Ce mardi, le parquet de Liège a requis le non-lieu d’une dame suspectée d’avoir jeté un cocktail Molotov sur la maison de Willy Demeyer, le bourgmestre de Liège.

Pour rappel, dans la nuit du 1er au 2 décembre 2018, un cocktail Molotov a été jeté sur la façade de la maison située à Jupille. "Le projectile, lancé avec force, a traversé une fenêtre et a provoqué un début d’incendie", avait indiqué à l’époque la police locale de Liège. "Un voisin, alerté par le bruit, a rapidement prévenu les services de secours, ce qui a permis aux pompiers de limiter les dégâts", avait poursuivi la police.

Police administrative

Le bourgmestre de Liège, heureusement pour lui, n’était pas présent. Il était à l’opéra. "Ce qui s’est passé est plus qu’un incident", avait-il témoigné. "C’est un crime, pénalement parlant. Je n’ai rien mais ce qui m’est arrivé est terrible. Un carreau a été cassé et le projectile a été lancé à un endroit très inflammable. Il y avait une volonté terrible."

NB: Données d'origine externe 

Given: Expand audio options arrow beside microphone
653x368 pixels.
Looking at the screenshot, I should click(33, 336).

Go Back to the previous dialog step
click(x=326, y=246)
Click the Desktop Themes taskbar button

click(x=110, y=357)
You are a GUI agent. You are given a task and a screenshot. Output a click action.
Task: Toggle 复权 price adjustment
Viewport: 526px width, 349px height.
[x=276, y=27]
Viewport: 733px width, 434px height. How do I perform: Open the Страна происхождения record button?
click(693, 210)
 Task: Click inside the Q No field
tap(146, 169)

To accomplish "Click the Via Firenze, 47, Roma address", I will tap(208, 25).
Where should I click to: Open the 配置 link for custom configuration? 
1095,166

L’affaire évidemment a été mise à l’instruction. Une enquête a débuté et une dame a été suspectée avant d’être perquisitionnée.

Ceci dit, l’enquête n’a pas permis de réunir des éléments de preuves suffisants. "Il y a eu une suspicion vis-à-vis d’une personne", reconnaît Me Adrien Masset, l’avocat de Willy Demeyer.

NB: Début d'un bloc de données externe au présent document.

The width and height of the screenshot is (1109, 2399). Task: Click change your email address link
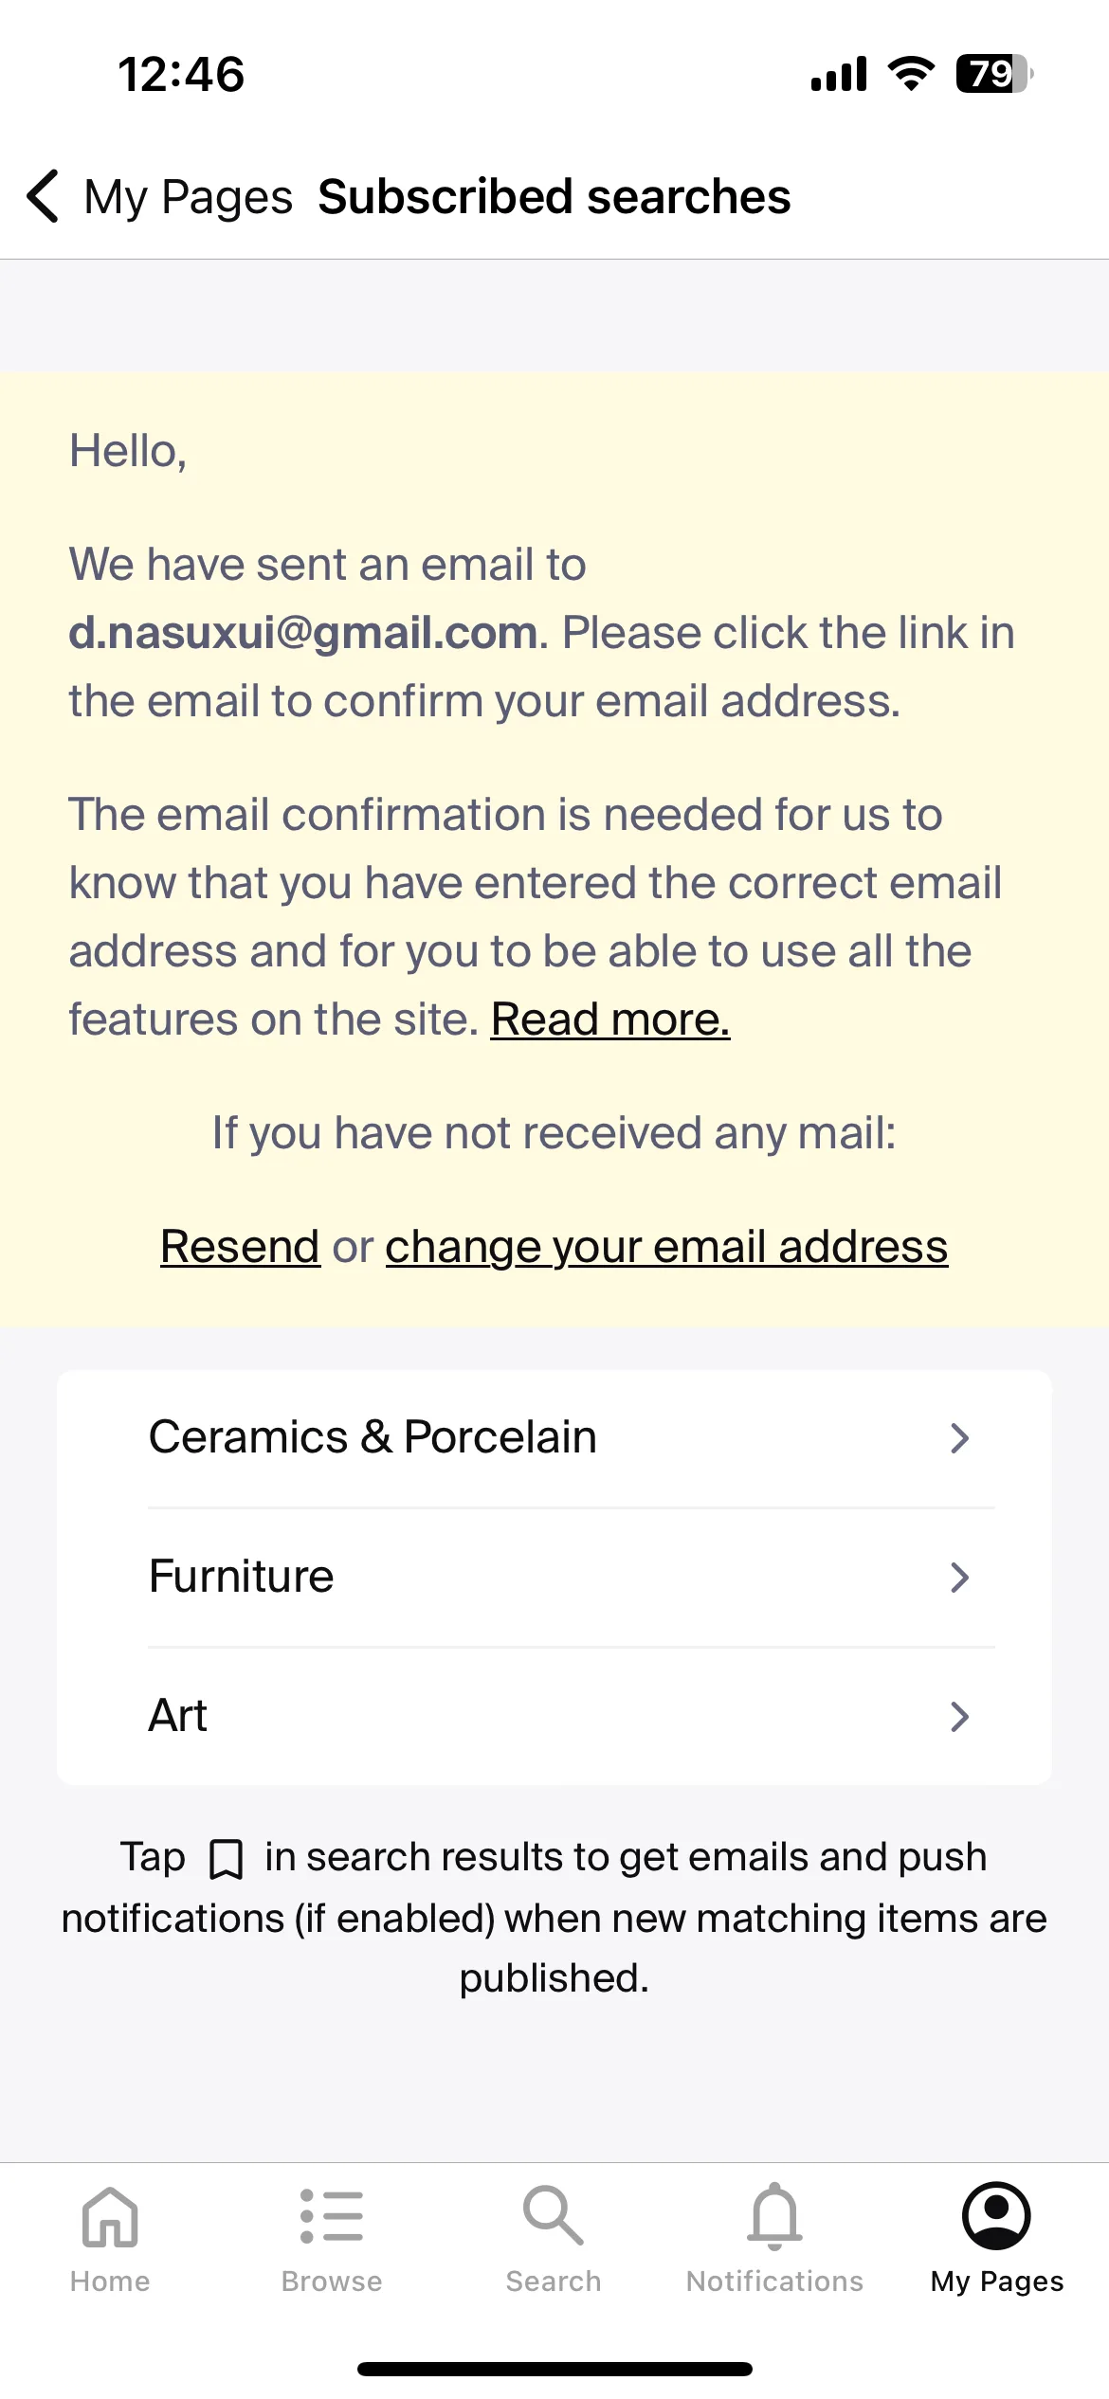(x=666, y=1246)
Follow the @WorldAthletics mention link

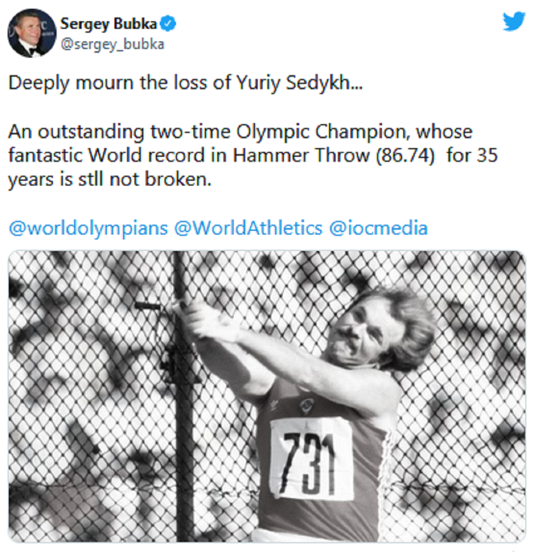click(x=248, y=228)
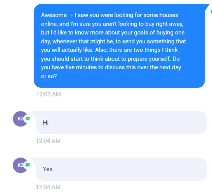Click the phrase "prepare yourself" in the message
Image resolution: width=212 pixels, height=192 pixels.
pos(149,59)
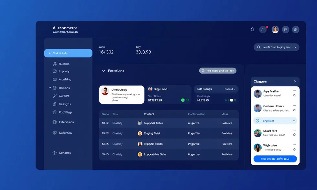Click the blue button at chat panel bottom
Screen dimensions: 317x190
275,159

"Le parquet a dressé un réquisitoire de non-lieu contre lequel nous ne nous sommes pas opposés. Il n’y a pas d’éléments probants alors que les services de police ont réalisé de nombreux devoirs d’enquête. Il s’agit d’un non-lieu, mais l’enquête peut rebondir si de nouveaux éléments apparaissaient. Cette affaire est loin d’être clôturée. Il reste encore dix ans pour que le délai de prescription soit atteint. "

Le bourgmestre a des soupçons concernant cet acte. "Mon client a le sentiment que ces faits sont liés à sa fonction de police administrative."

Lors de l’audience, la suspecte n’était ni présente, ni représentée par un avocat.